Being in a relationship doesn’t mean one partner should shoulder all the responsibilities or take the blame for every problem. While love often involves supporting each other, it’s unreasonable to expect anyone to manage trivial issues for someone else. A 25-year-old woman, known as u/ThrowRA_StoneTowne on Reddit, shared how her decision not to wake her boyfriend early almost cost him his job. Her post about their strained morning routine sparked a heated debate online.
“My boyfriend of almost a year has struggled with waking up in the morning because of his Attention-Deficit/Hyperactivity Disorder (ADHD),” the woman wrote, claiming her partner slept through all of his alarms. It left him little time to get ready, and he usually got late for work. Sometimes, his reporting time at the office got delayed by 10–15 minutes, but it could also stretch to an hour.
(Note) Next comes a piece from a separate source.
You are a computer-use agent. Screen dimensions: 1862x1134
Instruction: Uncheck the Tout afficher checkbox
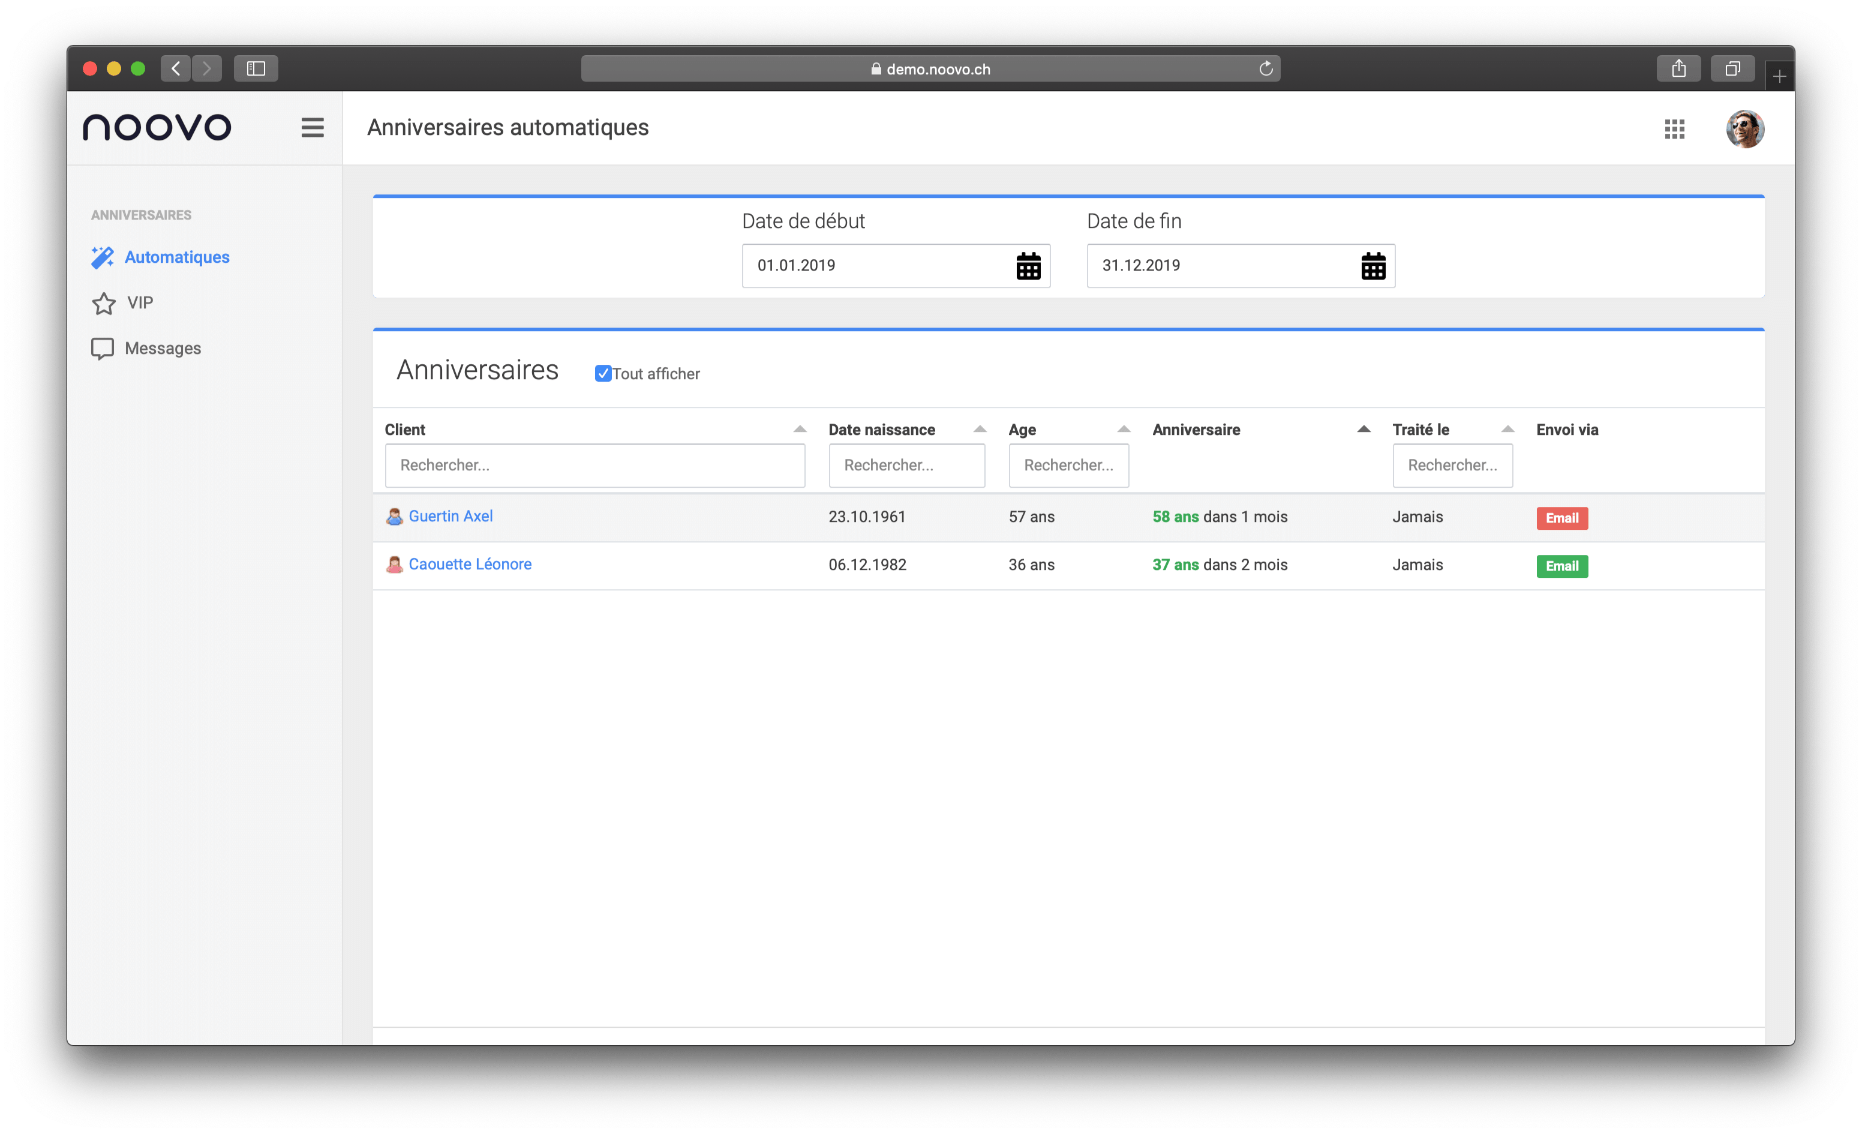point(603,374)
However, to his luck, the always-late worker’s boss had shown kindness, earning him plenty of chances.
The boss’s patience eventually wore thin, leading to an ultimatum: improve punctuality or lose the job. It prompted a back-and-forth between the girlfriend and her 25-year-old partner, which eventually led to an argument about her not taking responsibility. “But I don’t. Despite me waking up from his alarms and being able to shove him out of bed (if need be), I don’t think it’s my responsibility,” the woman explained. The girlfriend went on to express her frustration over her adult partner not being able to manage his ADHD despite his diagnosis as a child.
“He should by now have found some method that works. Him making it my responsibility turns me into a caregiver, a mother, instead of a girlfriend,” her post explained further. Although she had done her part in the past, her efforts failed to produce fruitful outcomes. “I had done plenty of research to find alternative methods, but either they didn’t work, or he refused to try them,” the woman said. She recalled how she even tried waking her boyfriend, only for him to go back to sleep right after the alarm went off. “Had he not done that, I would gladly wake him up every single day.”
“Not to mention the fact that he is especially grumpy/angry in the mornings and has, on several occasions, yelled at me for both waking him up and for not waking him up,” the girlfriend revealed. Additionally, she explained how she still fears offering any help, as her partner might get mad at her. “But when his boss gave him his last warning yesterday, I felt so much guilt. Is it my responsibility, and am I in the wrong for not helping?” she asked. Further, she elaborated in an edit to her post about her own messed-up sleep schedule. “I can’t sleep before him because our bedroom has no door (small apartment) and his TV or gaming keeps me awake.”
“I wish I could sleep an hour longer without worrying if he got up,” she said. Moreover, in another edit to her post, she added that she had an open conversation with her boyfriend, who took responsibility for his behavior and confessed, “He felt that way because he felt like a failure for not being able to do it.” For now, he promised to work something out for this issue. Her post invited reactions from the Reddit community.
“Don’t feel guilt for things that are his responsibility. He is a grown man. Don’t let him guilt you either. If he were single, he wouldn’t even have the option of someone waking him, but regardless, it’s not your fault,” u/RantyMcThrowaway remarked. u/PrettyBlueFlower added, “I say this as a mother of an ADHD kid. As part of his growing, we’ve taught him to respect alarm clocks.” “I’m also an adult with ADHD. He also needs to go to bed at a more reasonable hour. I bet that’s the biggest issue he’s having with waking up,” u/naranghim shared.